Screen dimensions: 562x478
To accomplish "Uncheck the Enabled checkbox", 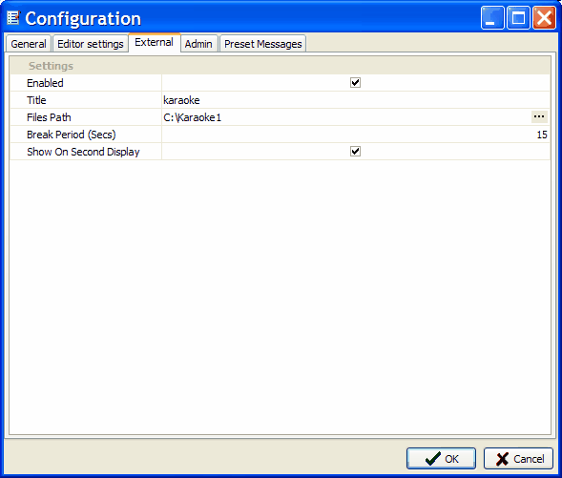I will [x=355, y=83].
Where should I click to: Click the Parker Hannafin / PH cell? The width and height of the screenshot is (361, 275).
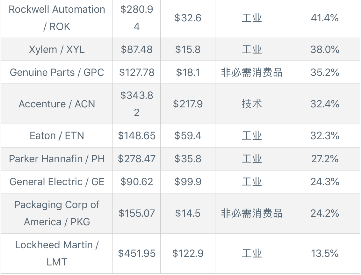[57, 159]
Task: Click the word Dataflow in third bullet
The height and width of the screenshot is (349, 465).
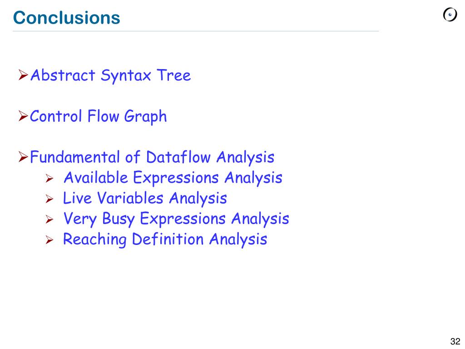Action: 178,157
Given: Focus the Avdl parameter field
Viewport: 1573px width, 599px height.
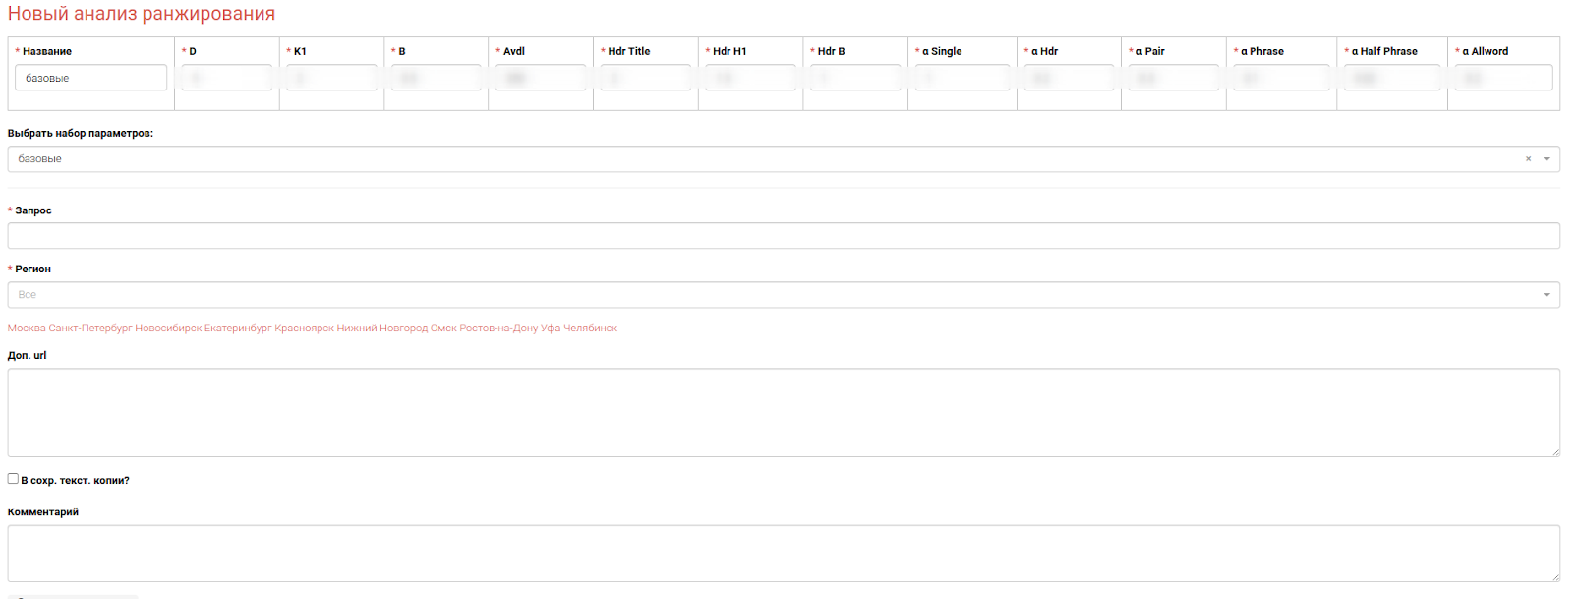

++++++

Rewrite the data from the line containing "Where should I" through the end, replacing "screenshot" with "screen image" and leaving everything else unchanged. Leave the pictures out.

Where should I click to: Click the Parker Hannafin / PH cell? The width and height of the screen image is (361, 275).
[57, 159]
Task: Click the word Dataflow in third bullet
The height and width of the screen image is (349, 465).
Action: 178,157
Given: Focus the Avdl parameter field
Viewport: 1573px width, 599px height.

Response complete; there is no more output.